Николай Лобачевский — студент университета! Полтора месяца назад он отпраздновал свое четырнадцатилетие. Это высокий, худощавый юноша в мундире, при шпаге. Шпагой он владеет искусно. Он похож на молодого голенастого петуха. Задирист, самолюбив. В университете математику преподают студенты Граер и Александр Княжевич, брат исключенного из гимназии Дмитрия Княжевича. Оба они в математике намного слабее Николая Лобачевского. В математике Лобачевскому равных нет. Он уже проштудировал целую кипу серьезных математических мемуаров на латинском, немецком, французском. Безу, Лакруа, «Математические начала натуральной философии» Ньютона, труды Гурьева, переводы с греческого «Эвклидовых стихий» Суворова и Никитина, «Геометрию» академика Фусса… Посещать уроки математики бессмысленно. В свободные часы он уходит в Неяловскую рощу и там, в одиночестве, предается размышлениям. Он по-прежнему сочиняет стихи, и на это уходит большая часть времени. Теперь он подражает Лукрецию Кару. «И неизбежно признать, что никем ощущаться не может время само по себе вне движения тел и покоя».
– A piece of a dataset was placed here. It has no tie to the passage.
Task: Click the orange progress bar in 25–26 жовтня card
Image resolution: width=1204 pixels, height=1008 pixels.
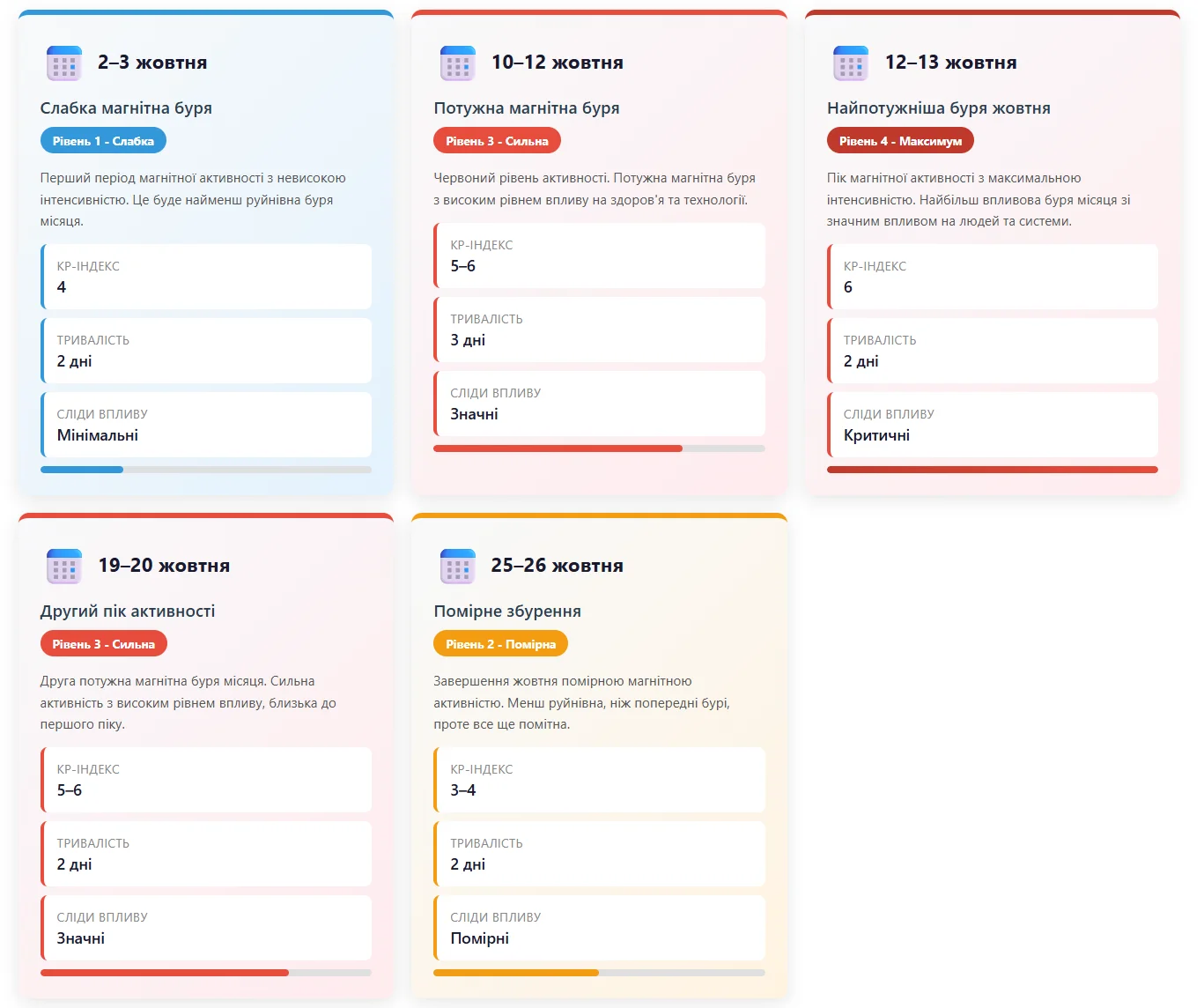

Державин после бесед о поэтике с Григорием Ивановичем кажется напыщенным, ходульным. Почитывает Лобачевский басни Лафонтена. «Дон-Кихот» Сервантеса едва не свел его с ума. Он все время находится под впечатлением этой книги. Он любит думать о великих людях. Декарт, Коперник, Паскаль, Виет, Ферма, изобретатель логарифмов Джон Непер, Кеплер, Гаспар Монж — отец новой геометрической науки — начертательной геометрии, доживающий свой век во Франции, Лежандр, Гаусс кажутся ему членами одной семьи, к которой как-то принадлежит и он, Лобачевский.

Нужно посвятить себя математическим наукам и, подобно Ньютону, остаться навсегда холостяком…

Это были мечты о славе математика. Но мечтам не всегда суждено осуществляться. Иногда в тихий, устроенный быт врываются трагичные события и переворачивают все.

19 июля 1807 года, купаясь в реке Казанке, утонул Александр, старший брат Николая Лобачевского. Ни профессор судебной медицины Иван Осипович Браун, ни известный на всю Россию прибывший из Петербурга в Казань врач Карл Федорович Фукс не смогли вернуть Александру жизнь. Николай горячо любил брата и в день похорон едва не лишился рассудка. Его уложили в больницу. Он не мог примириться с потерей, считал, что Фукс и Браун не проявили должного старания, Александра еще можно было бы спасти. Эта навязчивая мысль лишила его душевного равновесия.